A BABY died after he suffered a brain haemorrhage during a failed forceps delivery, a coroner’s report reveals reports the BBC.
Frederick Terry also sustained a fractured skull and scalp laceration and during the procedure in Essex.
The coroner’s Prevention of Future Deaths Report said that, if not for those injuries, he would have survived.
Mid and South Essex Foundation Trust said it was “deeply sorry for the failings in his care”, in November 2019.
Frederick, known as Freddie, was eventually born via caesarean section, but was pronounced dead after 40 minutes of resuscitation attempts.
The report does not name the hospital maternity unit.
Basildon Hospital, which is part of the trust, was told to make “urgent improvements” earlier this year after its maternity ward was rated inadequate by the CQC.
Essex coroner Caroline Beasley-Murray’s report into Frederick’s death states: “The injuries imply an excessive degree of force in the application of the forceps and traction.”
Mrs Beasley-Murray said she decided to write the report prior to any full inquest.
However, the law states that investigations into a death must stop once it is concluded a baby is stillborn, so there will not be an inquest into Frederick’s death.
The medical cause of death was listed as hypovolemic shock caused by scalp and brain injuries from birth trauma.
In her report, Mrs Beasley-Murray said: “The evidence showed that baby Freddie’s very serious scalp and brain injuries were sustained during the failed forceps attempted delivery and, but for these, baby Freddie would have survived as a perfectly formed, healthy baby.”

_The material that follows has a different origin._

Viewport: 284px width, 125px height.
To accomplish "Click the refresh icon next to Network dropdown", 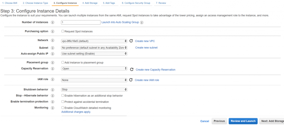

She found 11 matters of concern including:
- Accuracy of record keeping
- Attempting a forceps delivery without recognising that the baby was in an occipito-posterior position
- A need for more training in how to talk to families and communications between staff in the delivery theatre
- Management of staffing on the maternity ward
- Availability and suitability of resuscitation equipment on the maternity ward
- Concerns about the engagement and induction of locum staff
- Need for a bleep in the neonatal unit
Diane Sarkar, chief nursing officer for Mid and South Essex NHS Foundation Trust, said: “Our thoughts and sympathies remain with Frederick’s family and loved ones, and we are deeply sorry for the failings in his care.
“We have been determined to learn from Frederick’s death, and we have strengthened our practices, introduced enhanced staff training, and embedded more robust guidelines to ensure that the quality of care at the Trust continues to improve.”